Y así llegamos a la otra cara de esta moneda farisea: los envidiados habituales. ¡Ah los envidiados! Esos que lo petan en las redes, que tienen miles de seguidores y sus post suman más likes de los que los envidiosos jamás soñarían ni hartos de vino. Se les conoce bajo el bárbaro nombre de influencers. ¡Ah los influyentes! Esos a los que seguimos con callada y anónima vigilancia penitenciaria e incluso, a veces, le damos al corazoncito rojo o a las palmas o a cualquier otro e-moji que haga creer al otro y a los demás que nos encanta y alegra lo que el envidiado ha colgado, cuando, en realidad, nos repatea el estómago y dos avinagra el careto.
Y, plis, la envidia sana ni me la mencionen porque en realidad no existe, es pura propaganda del régimen alimenticio más engañoso.
La pregunta es: ¿cómo sabemos que las redes están atiborradas de envidiosos si ninguno de nosotros lo decimos ni lo declaramos -ya sea por vergüenza o por astuto silencio-? La respuesta es bien sencilla: viendo/siguiendo a los envidiados en sus redes.

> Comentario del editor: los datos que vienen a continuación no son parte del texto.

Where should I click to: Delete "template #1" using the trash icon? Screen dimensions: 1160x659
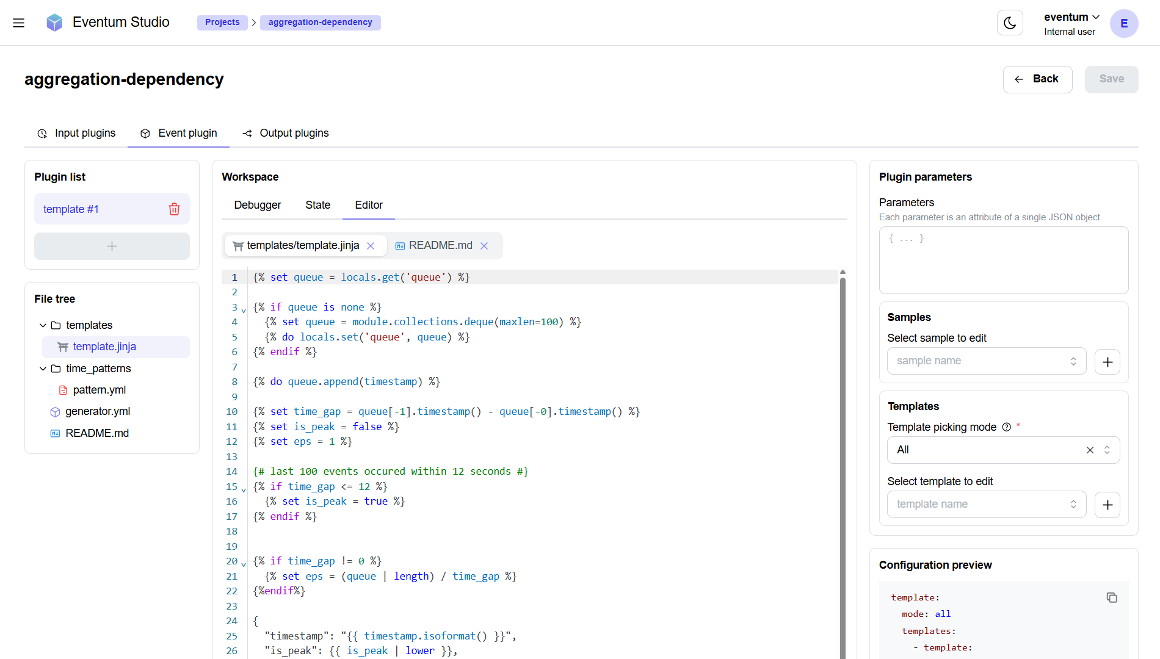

Al hacerlo, nos daremos cuenta enseguida de quiénes son por su pecado de envidia a la inversa, la del hinchado por el orgullo de ser envidiado, ufano, rimbombante y pagado de sí mismo y su mecanismo masturbatorio: “¡soy la hostia!” gritan desde sus cuentas. “Grimod de la Renier es un tumbaollas a mi lado”. Tan convencidos están de la envidia ajena hacia ellos que lo autoproclaman sin pudor cayendo en la peor de las enfermedades, pues esa convicción de saberse envidiado sin prueba fehaciente, lo que esconde es al paranoico vanaglorioso que se cree un dios de la gastronomía aunque coma como un paquidermo. ¡Ah la vanidad!
Concluimos así que las redes están infectadas de pecadores, envidiosos y envidiados, que por su consustancial efecto gangrena propagan mediante reels, stories y posts esos males de la envidia y la vanidad que nos reconcomen y carcomen por dentro sin que seamos capaces de hacer de tripas corazón para ser mejores personas.
Como posibles soluciones, sólo se me ocurre recomendar, a mí el primero, un sano alejamiento de las redes, su uso profesional, colgar y no mirar y empezar a postear de vez en cuando cosas feas, de mal aspecto y peor cariz, incapaces de generar envidias de ningún orden que contrarresten en lo posible las maldades del hombre máquina.